Kristin A. Norse, Stuart C. Markman, and Robert W. Ritsch, Of Counsel, of Kynes, Markman & Felman, P.A., Tampa, for Appellant.
Christopher D. Donovan of Roetzel & Andress, LPA, Naples, for Appellee.
CASE, Associate Senior Judge.
Lincare Holdings Inc. appeals from a final judgment partially entered in favor of its former employee, Sharon Ford, in a four-count action she brought against Lincare regarding her alleged contractual entitlement to an annual bonus amount for her job performance in 2016. Among other reasons specific to individually claimed bonus amounts, the jury determined that Ms. Ford was not entitled to receive any payment for 2016 bonuses to which she might have otherwise been entitled because her employment ended prior to the payment of those amounts. However, the trial court granted Ms. Ford's motion for directed verdict related to this jury finding, and it accordingly entered a judgment in the amount of $509,765.65 in her favor. This was error because, under the factual and legal standards the trial court was required to apply, Ms. Ford was not entitled to payment for these bonus amounts according to Lincare's bonus policy. We therefore reverse the judgment entered in favor of Ms. Ford.
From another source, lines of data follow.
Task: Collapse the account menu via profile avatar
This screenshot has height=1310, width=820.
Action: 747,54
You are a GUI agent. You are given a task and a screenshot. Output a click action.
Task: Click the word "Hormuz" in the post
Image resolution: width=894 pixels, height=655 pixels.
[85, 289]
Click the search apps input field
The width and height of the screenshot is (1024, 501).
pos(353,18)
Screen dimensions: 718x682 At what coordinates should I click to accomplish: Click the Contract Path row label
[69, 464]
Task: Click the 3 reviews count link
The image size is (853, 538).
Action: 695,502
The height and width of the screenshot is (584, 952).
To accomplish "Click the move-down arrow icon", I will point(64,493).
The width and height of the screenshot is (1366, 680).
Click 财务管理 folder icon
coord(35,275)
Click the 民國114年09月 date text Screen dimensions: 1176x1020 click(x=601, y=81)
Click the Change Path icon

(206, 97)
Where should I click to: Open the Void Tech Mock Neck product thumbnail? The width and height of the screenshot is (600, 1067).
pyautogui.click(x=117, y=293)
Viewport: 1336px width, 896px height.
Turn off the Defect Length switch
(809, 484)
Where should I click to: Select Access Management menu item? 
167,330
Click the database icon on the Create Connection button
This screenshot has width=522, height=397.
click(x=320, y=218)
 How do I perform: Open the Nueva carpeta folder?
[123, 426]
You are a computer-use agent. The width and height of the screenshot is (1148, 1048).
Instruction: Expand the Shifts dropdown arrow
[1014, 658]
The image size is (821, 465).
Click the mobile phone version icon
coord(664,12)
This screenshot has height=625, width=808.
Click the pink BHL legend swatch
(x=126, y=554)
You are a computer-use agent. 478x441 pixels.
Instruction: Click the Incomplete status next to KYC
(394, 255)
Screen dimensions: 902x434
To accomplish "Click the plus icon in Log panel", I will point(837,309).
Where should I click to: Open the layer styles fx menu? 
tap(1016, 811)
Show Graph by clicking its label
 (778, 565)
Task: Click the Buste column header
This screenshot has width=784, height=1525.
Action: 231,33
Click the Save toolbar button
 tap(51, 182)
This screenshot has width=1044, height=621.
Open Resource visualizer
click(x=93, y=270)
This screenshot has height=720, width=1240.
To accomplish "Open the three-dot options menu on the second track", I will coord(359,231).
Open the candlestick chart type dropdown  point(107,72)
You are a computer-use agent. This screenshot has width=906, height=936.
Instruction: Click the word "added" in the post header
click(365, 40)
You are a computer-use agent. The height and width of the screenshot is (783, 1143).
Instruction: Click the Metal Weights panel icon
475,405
Ms. Ford worked in Lincare's in-house legal department as the director of its mergers and acquisitions team. Her compensation package included both a salary and an annual bonus. The bonus portion was based on a formula which gave Ms. Ford a percentage of Lincare's pro forma revenue from its acquisitions over the past year. Thus, the more money Lincare made from its acquisitions, the higher Ms. Ford's bonus was for that year. This bonus structure was entirely unique to Ms. Ford at Lincare, and she had individually contracted with the company's CEO for it. While the compensation contract was renegotiated several times over the years, Ms. Ford's most recent contract—the one now in dispute—was drafted in 2014 in an email exchange with Shawn Schabel, who was the CEO of Lincare at that time. Mr. Schabel emailed Ms. Ford the following terms:
Base of 130k
Bonus plan to include respiratory at 1.85 proforma revenue
No guaranteed quarterly tiers
Bonus paid out annually
KC employee to report to this position
M/W/F/ in LNCR office from 8am – 5PM
T/Thurs at home office from 8am – 5PM
In 2016, Lincare completed two large, atypical transactions. In the first, Lincare's parent company helped Lincare acquire a significantly larger corporation than Lincare had ever acquired before. In the second, Lincare divested itself of a portion of its company. Ms. Ford applied her usual bonus formula to these two transactions and to other more typical ones that she had performed over the course of the year and calculated that her total bonus for 2016 should be $1,013,678—an amount that was far greater than past years due to the two atypical transactions. She submitted this amount to Lincare, but Lincare refused to pay it, claiming that Ms. Ford's bonus contract did not apply to the acquisition or the divestiture. As a result of this disagreement and an inability to negotiate a mutually agreeable resolution, Ms. Ford's employment with Lincare ended in early 2017. Ms. Ford filed suit against Lincare shortly thereafter, seeking payment of the 2016 bonus amounts and raising clams for breach of contract, breach of implied contract, unjust enrichment, and quantum meruit.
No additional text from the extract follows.